- Gabral Location in Khyber Pakhtunkhwa Gabral Gabral (Pakistan)
- Coordinates: 35°31′39″N 72°24′43″E﻿ / ﻿35.5275°N 72.4120°E
- Country: Pakistan
- Province: Khyber Pakhtunkhwa
- District: Upper Swat
- Tehsil: Behrain
- Elevation: 2,286 m (7,500 ft)

Population (2017)
- • Total: 3,263
- Time zone: UTC+5 (PST)

= Gabral, Kohistan =

Gabral (also spelled Gabrāl, or Ghabral; from Gawri gha lit. 'Small valley where stream flows') is a village and union council in the Gabral Valley of Upper Swat District in Khyber Pakhtunkhwa province, Pakistan. It is located on the slopes of the western end of the Himalayas, where the Gabral River joins the Utror River, a tributary of the Swat River. Gabral is located at an elevation of 2286 m. It is about 7 km northwest (by road) from Utror, 20 km west of Kalam, and 120 km of Saidu Sharif.
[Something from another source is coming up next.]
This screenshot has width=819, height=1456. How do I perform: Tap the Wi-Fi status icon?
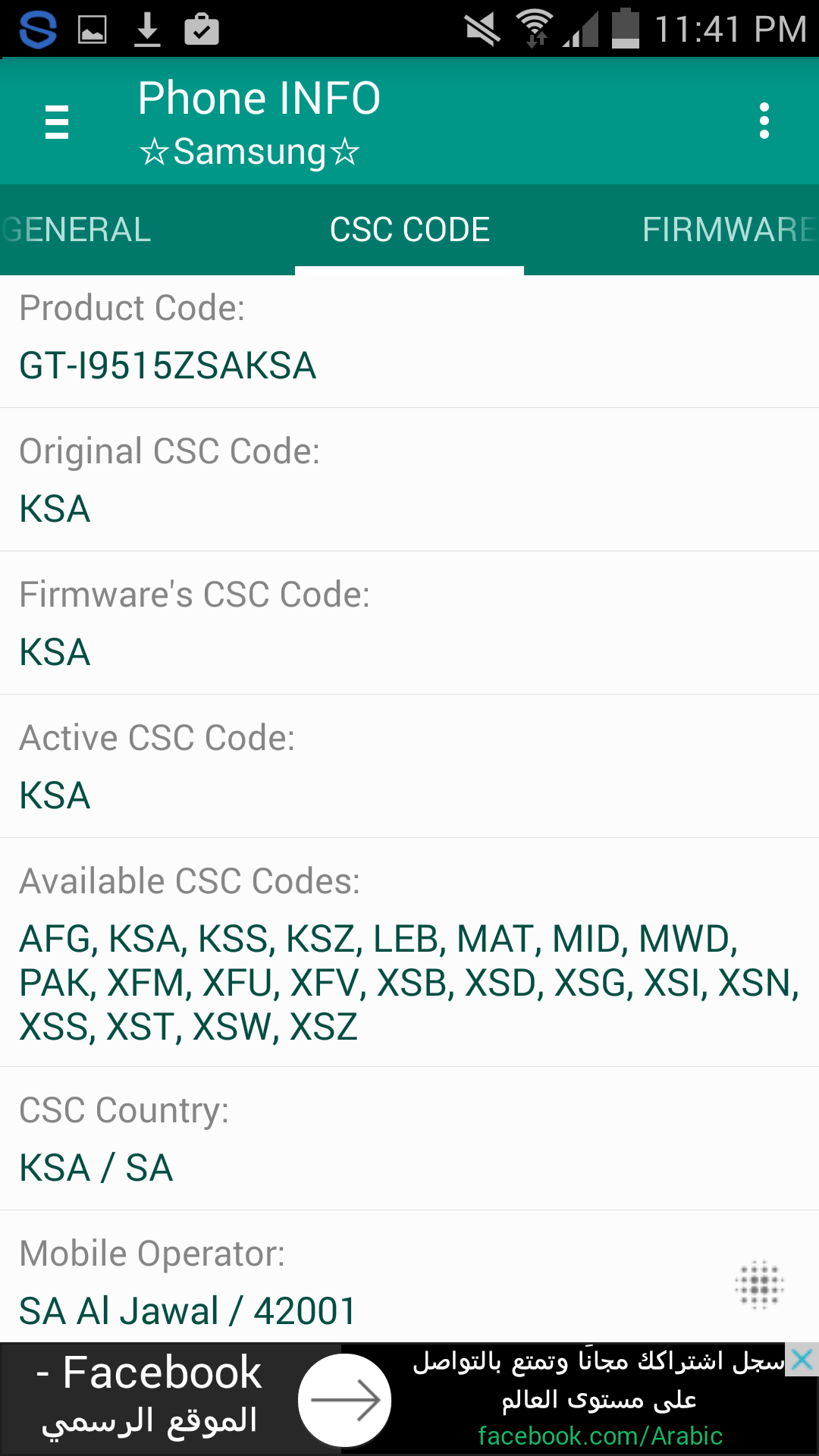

The downtown area is located about 500 m north of the mouth of the Gabral River. The village consists of a few hundred houses scattered along the valley bottom, in a band 200-500 m wide, on both sides of the Gujjar Gabral River, starting about 7 km north of the junction, and continuing down the Utror valley until it merges with the town of Utror. The main road of the town runs next to the river and up the valley, for about 14 km. A few farms are seen up to that point.